- **Task statement**
Give exactly the lines from the one that contains "Instruction: Click the" through the end of the entries below, both included; the pictures stay out.

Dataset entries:
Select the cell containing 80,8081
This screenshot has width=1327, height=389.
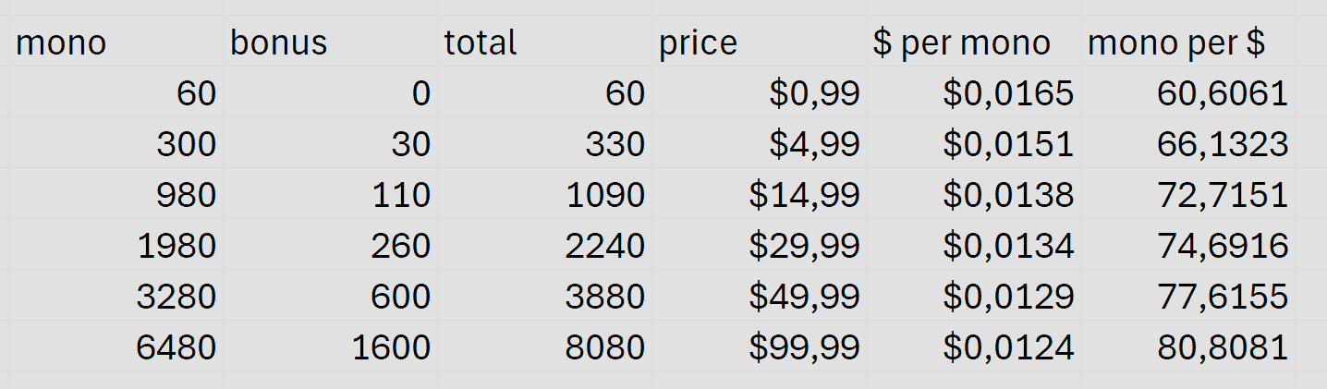coord(1187,347)

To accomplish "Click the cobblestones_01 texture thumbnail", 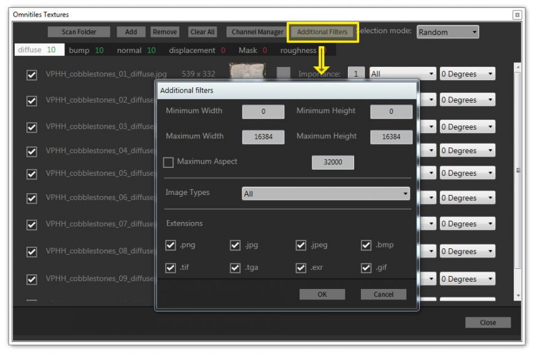I will 247,71.
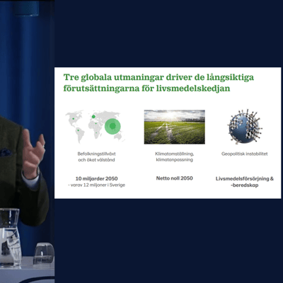Click the bold '10 miljarder 2050' text
The height and width of the screenshot is (283, 283).
(x=96, y=178)
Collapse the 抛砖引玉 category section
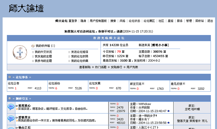Screen dimensions: 217x129 [10, 98]
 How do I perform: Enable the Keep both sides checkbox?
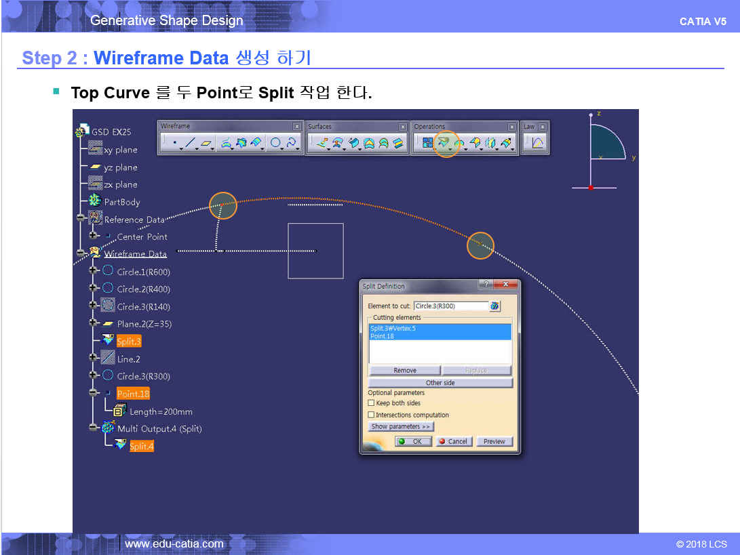[x=371, y=403]
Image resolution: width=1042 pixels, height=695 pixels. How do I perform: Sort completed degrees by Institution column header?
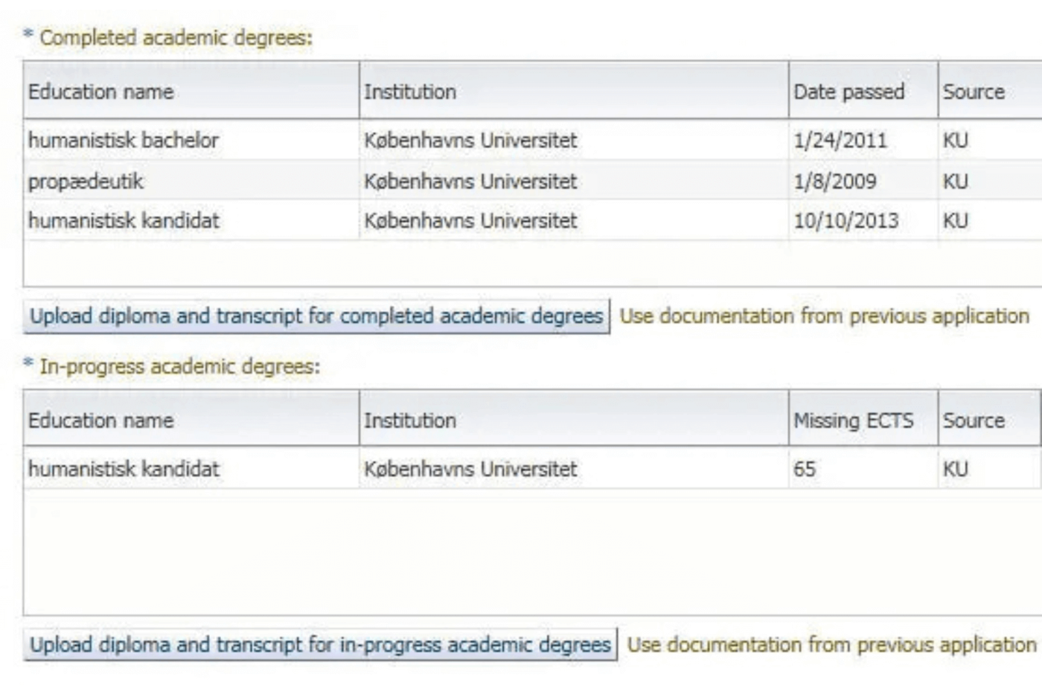click(x=574, y=91)
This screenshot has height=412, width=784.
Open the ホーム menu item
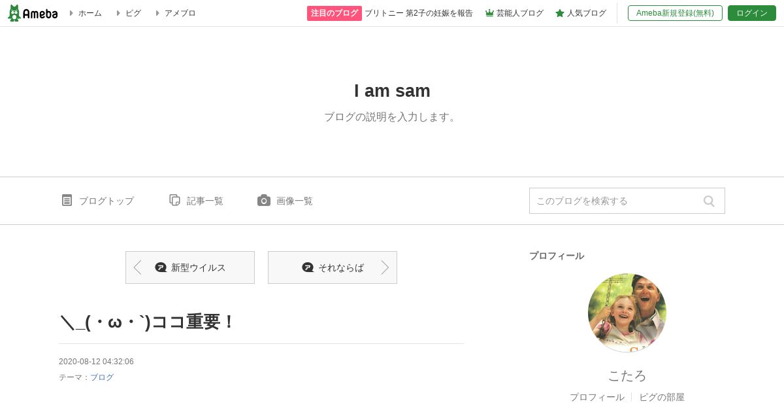click(90, 13)
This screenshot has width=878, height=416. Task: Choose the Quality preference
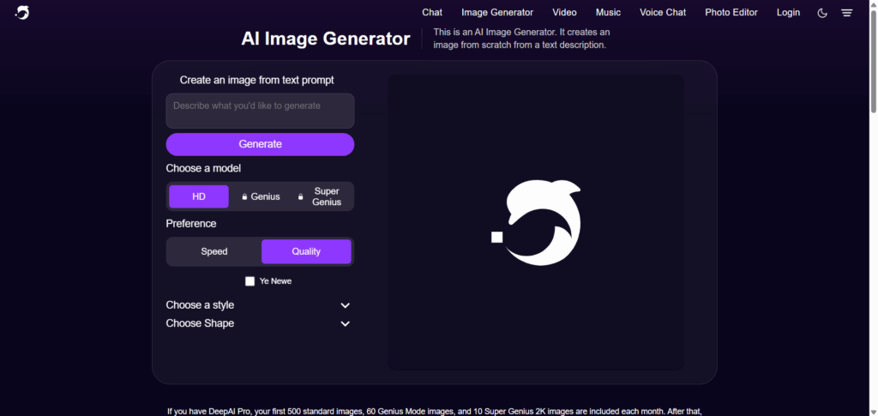click(306, 251)
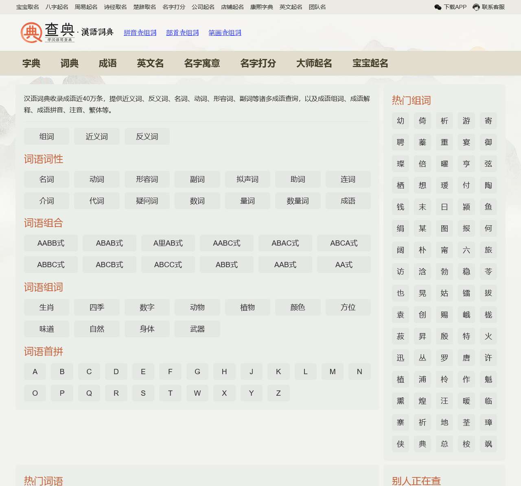Click letter Z in 词语首拼

click(x=278, y=393)
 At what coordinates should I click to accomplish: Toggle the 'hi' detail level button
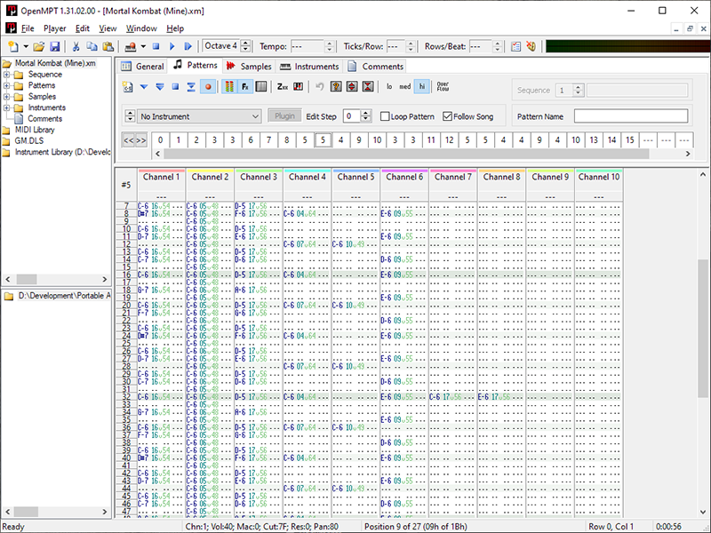click(423, 86)
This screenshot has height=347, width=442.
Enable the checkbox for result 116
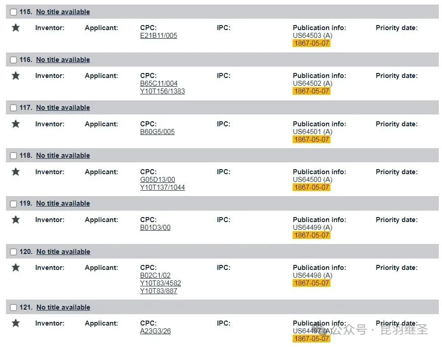[13, 60]
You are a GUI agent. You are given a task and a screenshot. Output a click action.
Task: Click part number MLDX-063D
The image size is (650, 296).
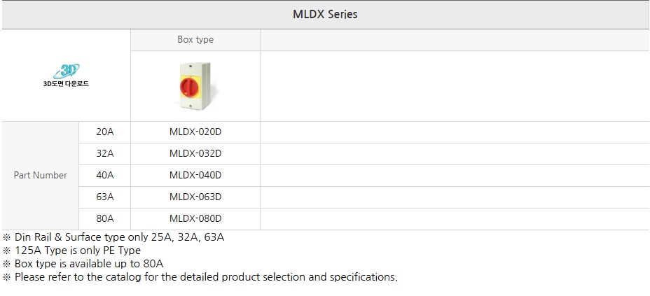(x=195, y=197)

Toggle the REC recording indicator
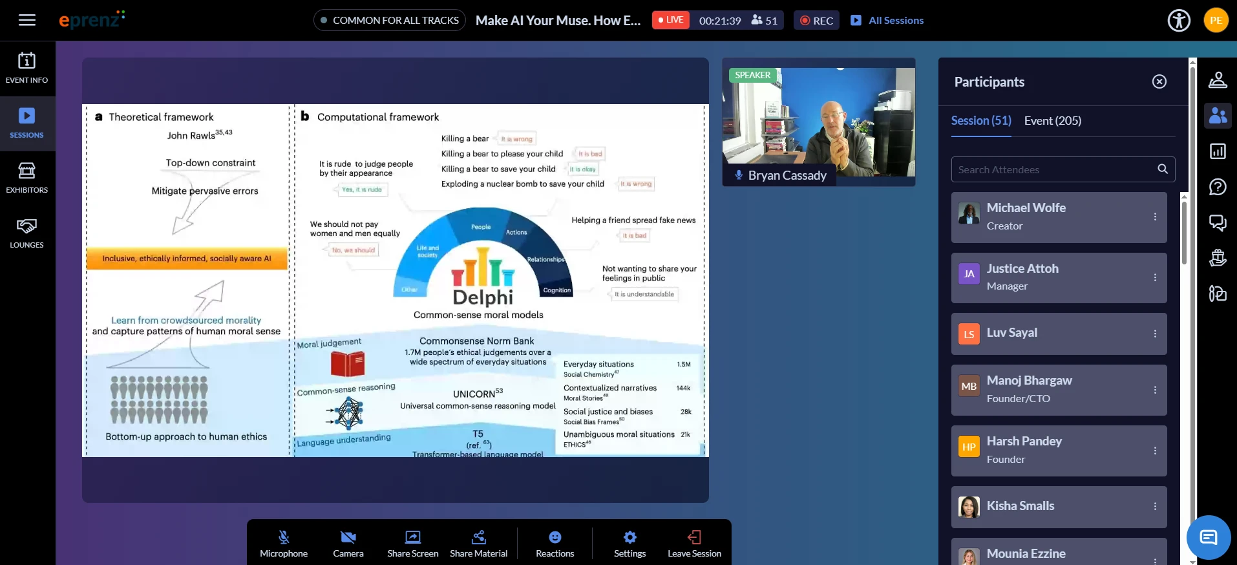[816, 21]
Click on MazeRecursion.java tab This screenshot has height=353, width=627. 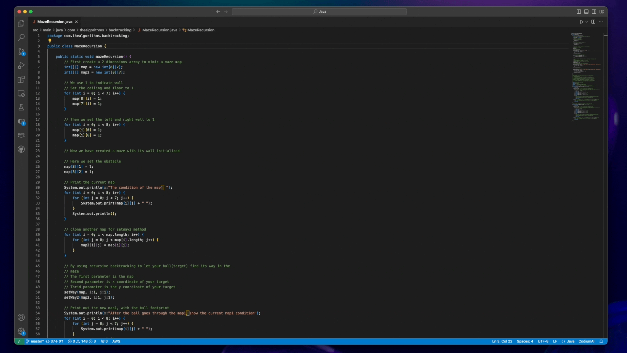pos(55,21)
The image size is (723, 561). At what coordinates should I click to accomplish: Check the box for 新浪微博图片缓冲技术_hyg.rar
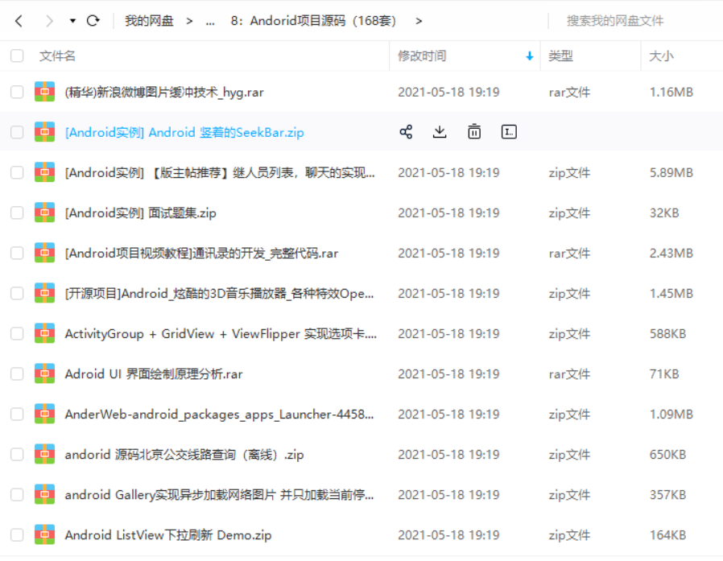pyautogui.click(x=17, y=92)

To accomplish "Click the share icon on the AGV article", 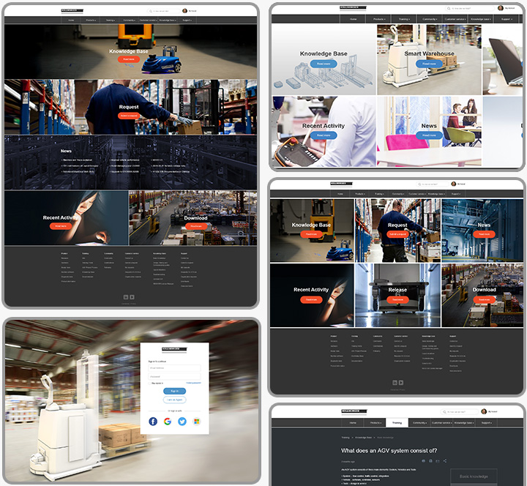I will pos(445,461).
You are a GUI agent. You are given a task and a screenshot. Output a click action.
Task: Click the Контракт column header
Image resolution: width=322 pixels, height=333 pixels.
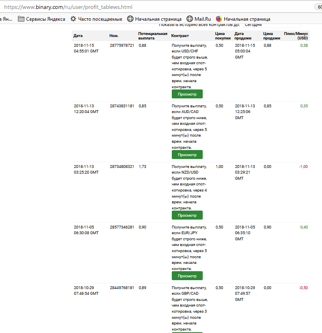[x=180, y=36]
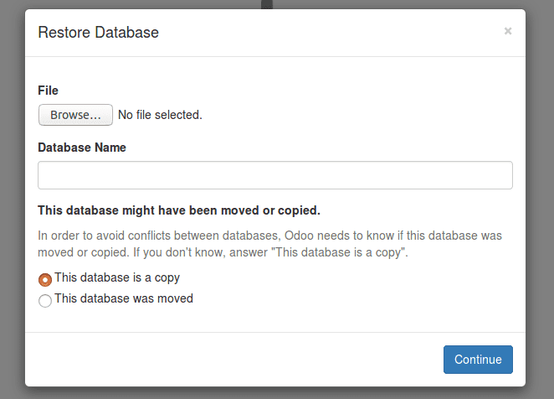Image resolution: width=554 pixels, height=399 pixels.
Task: Close the Restore Database dialog
Action: (x=507, y=32)
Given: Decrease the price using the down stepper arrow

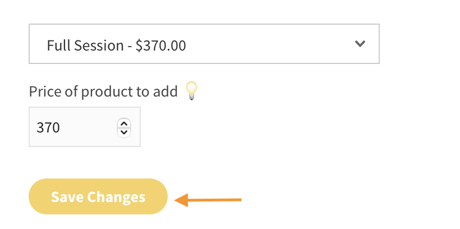Looking at the screenshot, I should point(124,132).
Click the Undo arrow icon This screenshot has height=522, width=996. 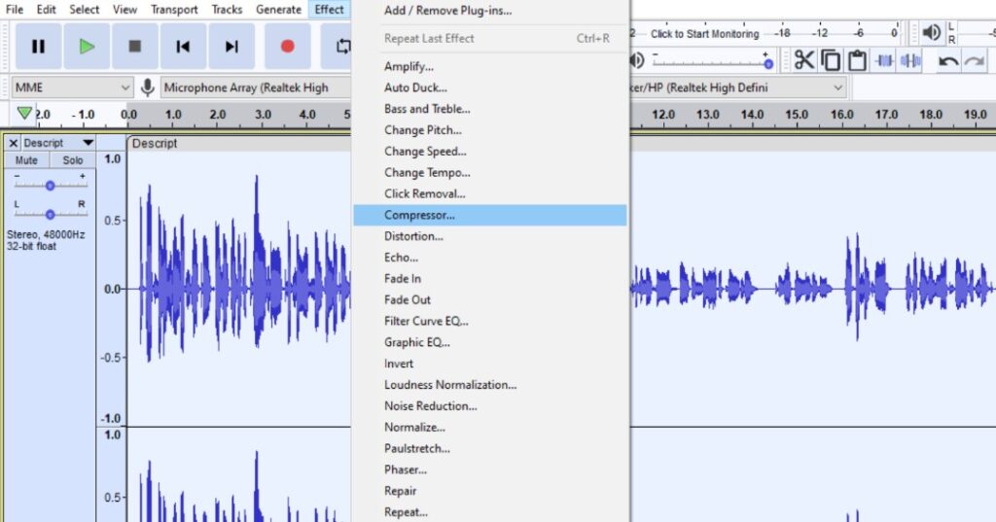pyautogui.click(x=947, y=61)
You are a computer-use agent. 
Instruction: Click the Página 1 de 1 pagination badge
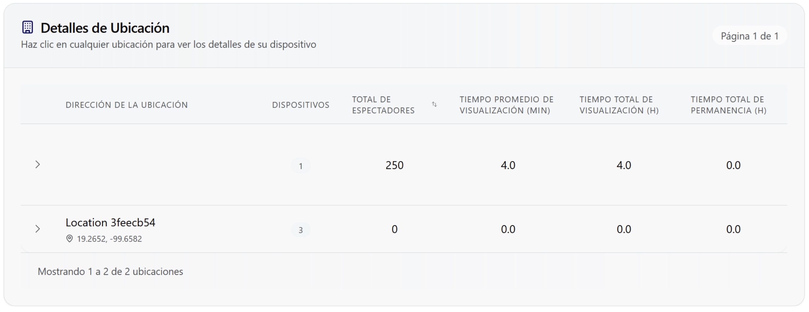[x=750, y=36]
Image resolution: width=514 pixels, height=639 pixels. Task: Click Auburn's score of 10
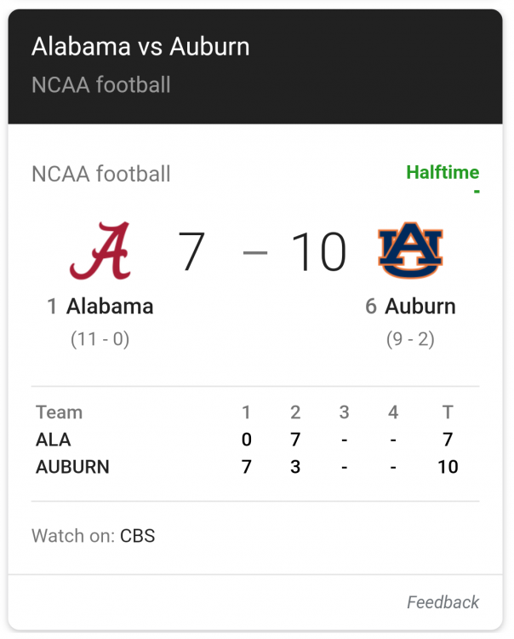coord(318,251)
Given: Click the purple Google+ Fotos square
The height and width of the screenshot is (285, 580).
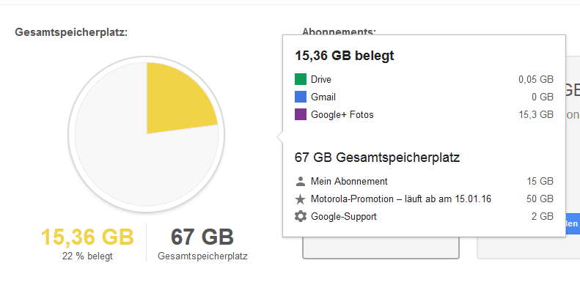Looking at the screenshot, I should [x=301, y=114].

- **Answer box**
Instruction: Click the Página 1 de 1 pagination badge
[x=750, y=36]
Image resolution: width=514 pixels, height=639 pixels. Task: Click Auburn's score of 10
coord(318,251)
Given: Click the purple Google+ Fotos square
The height and width of the screenshot is (285, 580).
Looking at the screenshot, I should [x=301, y=114].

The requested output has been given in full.